((

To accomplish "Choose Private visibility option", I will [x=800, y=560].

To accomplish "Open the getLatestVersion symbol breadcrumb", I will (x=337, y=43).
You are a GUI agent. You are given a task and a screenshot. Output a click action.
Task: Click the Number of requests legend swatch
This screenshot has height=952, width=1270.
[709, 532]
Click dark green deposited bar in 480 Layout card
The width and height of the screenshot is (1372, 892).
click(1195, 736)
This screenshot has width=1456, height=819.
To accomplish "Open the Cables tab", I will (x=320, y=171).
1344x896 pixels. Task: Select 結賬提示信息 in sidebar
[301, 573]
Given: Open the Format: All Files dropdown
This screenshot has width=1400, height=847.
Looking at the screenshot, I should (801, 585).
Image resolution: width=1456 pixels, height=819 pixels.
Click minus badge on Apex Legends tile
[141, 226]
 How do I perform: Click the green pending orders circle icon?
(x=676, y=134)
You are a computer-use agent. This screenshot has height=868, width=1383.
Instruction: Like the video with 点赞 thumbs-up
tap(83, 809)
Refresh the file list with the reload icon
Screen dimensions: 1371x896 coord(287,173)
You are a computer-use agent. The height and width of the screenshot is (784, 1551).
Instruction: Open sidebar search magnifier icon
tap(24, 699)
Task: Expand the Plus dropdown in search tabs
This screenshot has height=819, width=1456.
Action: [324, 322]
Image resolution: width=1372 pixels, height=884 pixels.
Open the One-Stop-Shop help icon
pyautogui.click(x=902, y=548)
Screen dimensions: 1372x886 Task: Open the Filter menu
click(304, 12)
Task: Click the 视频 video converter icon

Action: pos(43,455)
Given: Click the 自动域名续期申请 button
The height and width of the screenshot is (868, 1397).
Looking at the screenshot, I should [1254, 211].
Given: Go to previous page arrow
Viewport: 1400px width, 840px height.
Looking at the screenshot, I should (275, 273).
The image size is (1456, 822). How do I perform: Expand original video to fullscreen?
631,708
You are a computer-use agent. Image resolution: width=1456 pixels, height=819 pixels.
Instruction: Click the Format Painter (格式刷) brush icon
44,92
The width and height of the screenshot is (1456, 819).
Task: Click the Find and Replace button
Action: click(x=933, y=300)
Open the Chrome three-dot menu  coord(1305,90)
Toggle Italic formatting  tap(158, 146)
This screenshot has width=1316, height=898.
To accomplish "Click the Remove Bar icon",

))

### EXERCISE AIM
Return the material exactly as it was provided.

### RESULT OF THIS TASK
To accomplish "Choose Private visibility option", I will [x=800, y=560].

To accomplish "Open the getLatestVersion symbol breadcrumb", I will (x=337, y=43).
You are a GUI agent. You are given a task and a screenshot. Output a click action.
Task: Click the Number of requests legend swatch
This screenshot has height=952, width=1270.
[709, 532]
Click dark green deposited bar in 480 Layout card
The width and height of the screenshot is (1372, 892).
click(1195, 736)
This screenshot has width=1456, height=819.
To accomplish "Open the Cables tab", I will (x=320, y=171).
1344x896 pixels. Task: Select 結賬提示信息 in sidebar
[301, 573]
Given: Open the Format: All Files dropdown
This screenshot has width=1400, height=847.
Looking at the screenshot, I should (801, 585).
Image resolution: width=1456 pixels, height=819 pixels.
Click minus badge on Apex Legends tile
[141, 226]
 How do I perform: Click the green pending orders circle icon?
(x=676, y=134)
You are a computer-use agent. This screenshot has height=868, width=1383.
Instruction: Like the video with 点赞 thumbs-up
tap(83, 809)
Refresh the file list with the reload icon
Screen dimensions: 1371x896 coord(287,173)
You are a computer-use agent. The height and width of the screenshot is (784, 1551).
Instruction: Open sidebar search magnifier icon
tap(24, 699)
Task: Expand the Plus dropdown in search tabs
This screenshot has height=819, width=1456.
Action: [324, 322]
Image resolution: width=1372 pixels, height=884 pixels.
Open the One-Stop-Shop help icon
pyautogui.click(x=902, y=548)
Screen dimensions: 1372x886 Task: Open the Filter menu
click(304, 12)
Task: Click the 视频 video converter icon

Action: pos(43,455)
Given: Click the 自动域名续期申请 button
The height and width of the screenshot is (868, 1397).
Looking at the screenshot, I should [1254, 211].
Given: Go to previous page arrow
Viewport: 1400px width, 840px height.
Looking at the screenshot, I should (275, 273).
The image size is (1456, 822). How do I perform: Expand original video to fullscreen?
631,708
You are a computer-use agent. Image resolution: width=1456 pixels, height=819 pixels.
Instruction: Click the Format Painter (格式刷) brush icon
44,92
The width and height of the screenshot is (1456, 819).
Task: Click the Find and Replace button
Action: click(x=933, y=300)
Open the Chrome three-dot menu  coord(1305,90)
Toggle Italic formatting  tap(158, 146)
This screenshot has width=1316, height=898.
To accomplish "Click the Remove Bar icon",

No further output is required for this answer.